# Source document start

It's hard to consider things in terms of time due to the fact that everyone won't find the cache in the same amount of time. Once it comes to looking for the cache and you know you're in the general area, sometimes it takes longer than other times. We have a cache in our area that's entitled The Quickie,but for most people it's anything but quick. However, other people walk right to it and that's exactly what it turns out to be...quick! So I don't think "time" is necessarily a good reference for which to rate the difficulty of caches.

 

As for rating the difficulty of the terrain, I'm not sure the Sierra Club method will work for Geocaching. It looks like the Sierra Club uses distance as part of their rating system, and I'm assuming they measure it from one particular city. Since we all live in different cities all over the World, that wouldn't work either. (Of course, like he said, we can modify that to work for us, which we would obviously need to do.)

# Source document end
# Entries supplied start

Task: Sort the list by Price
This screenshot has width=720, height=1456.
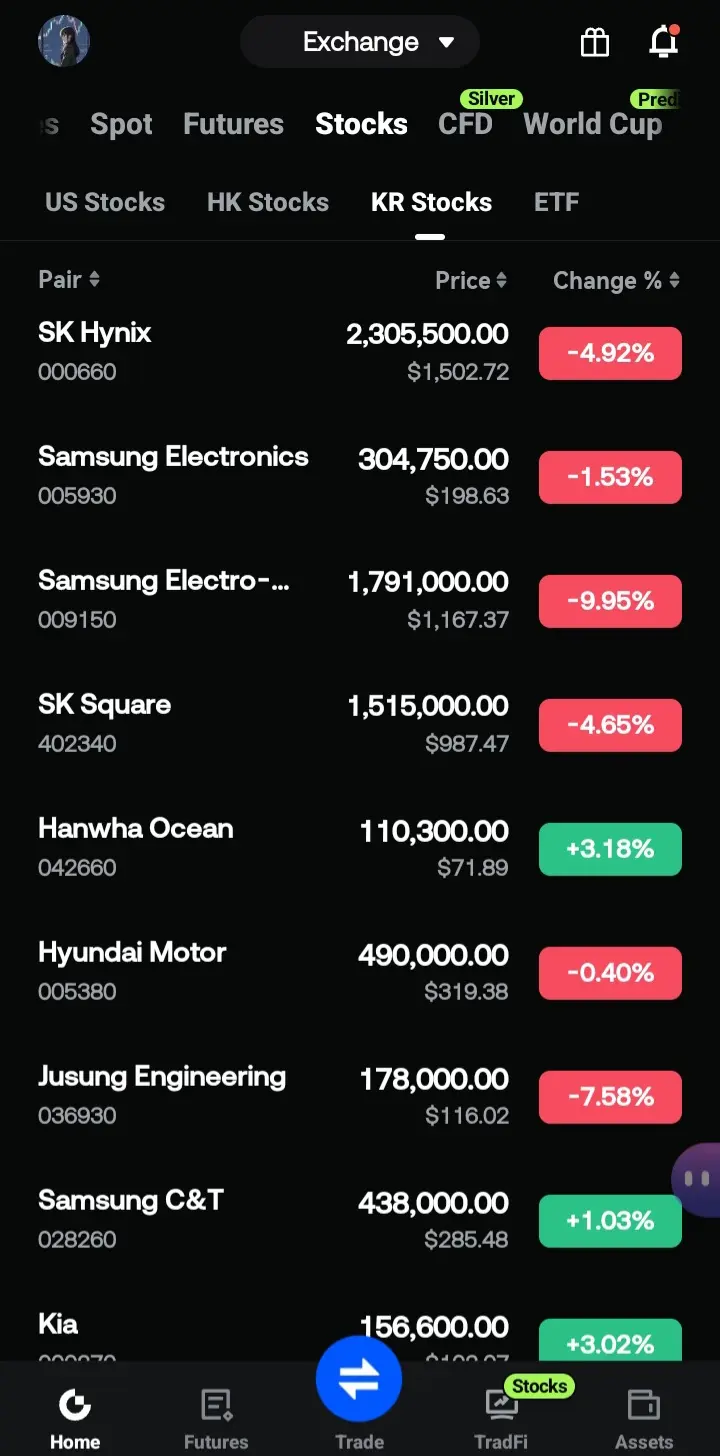Action: (x=471, y=281)
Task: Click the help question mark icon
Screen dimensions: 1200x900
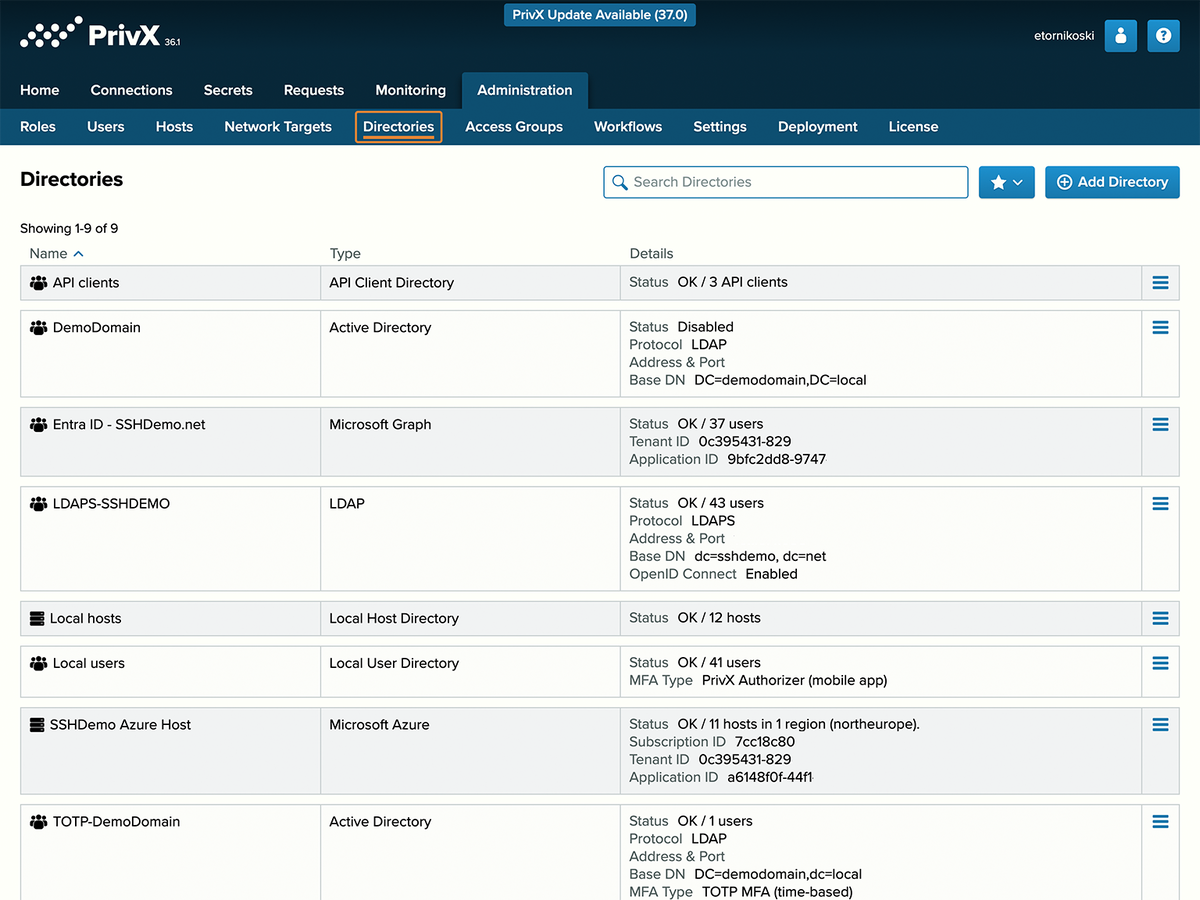Action: pyautogui.click(x=1163, y=35)
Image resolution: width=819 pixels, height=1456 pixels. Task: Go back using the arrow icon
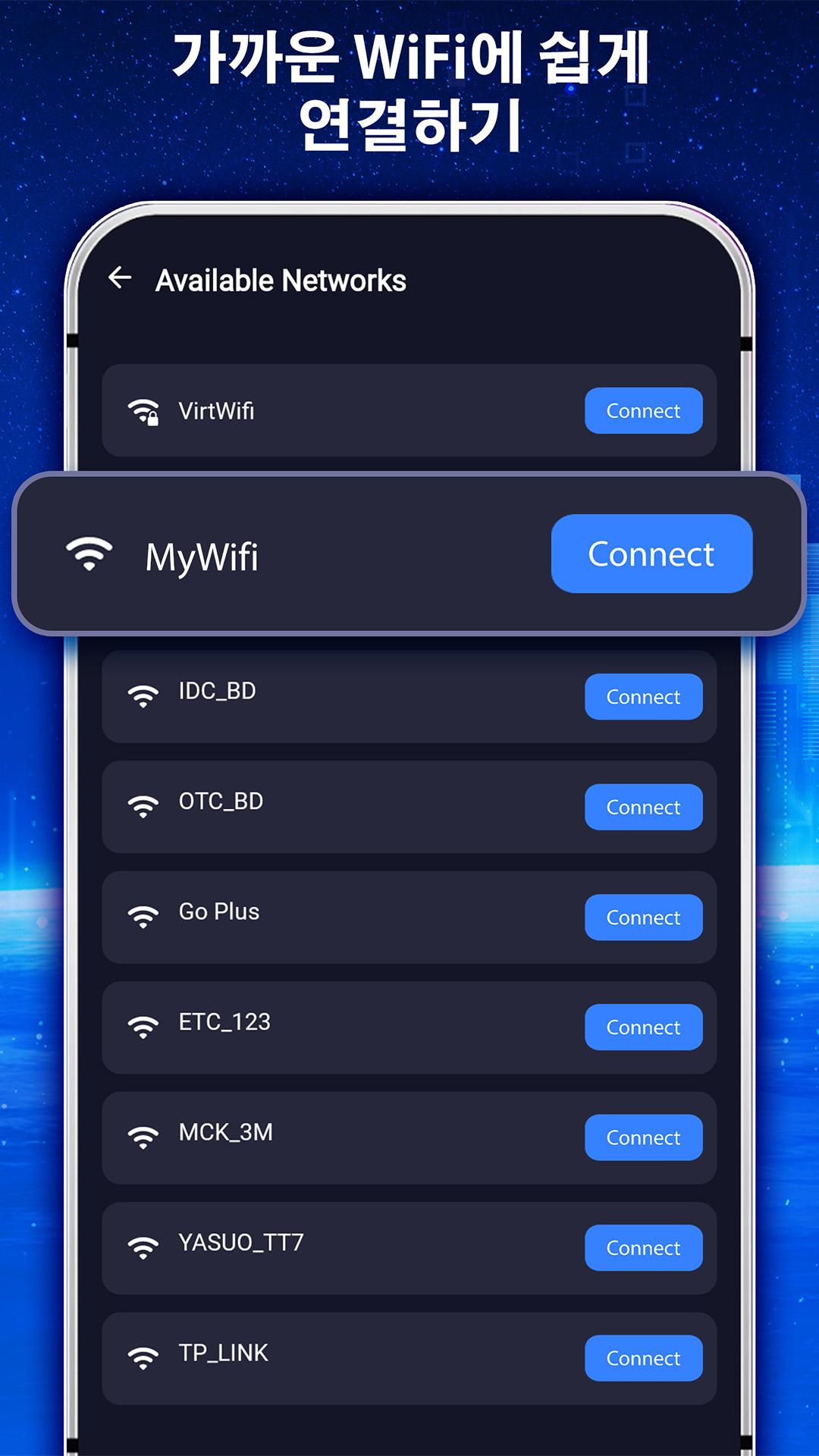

# Entries supplied end

Answer from the geocaching post above:
(a) What is the cache in the writer's area called?
(b) What does the Sierra Club appear to use as part of its rating system?
(c) Why would measuring from one city not work for geocachers, according to the writer?

(a) The Quickie
(b) Distance
(c) Geocachers all live in different cities all over the world.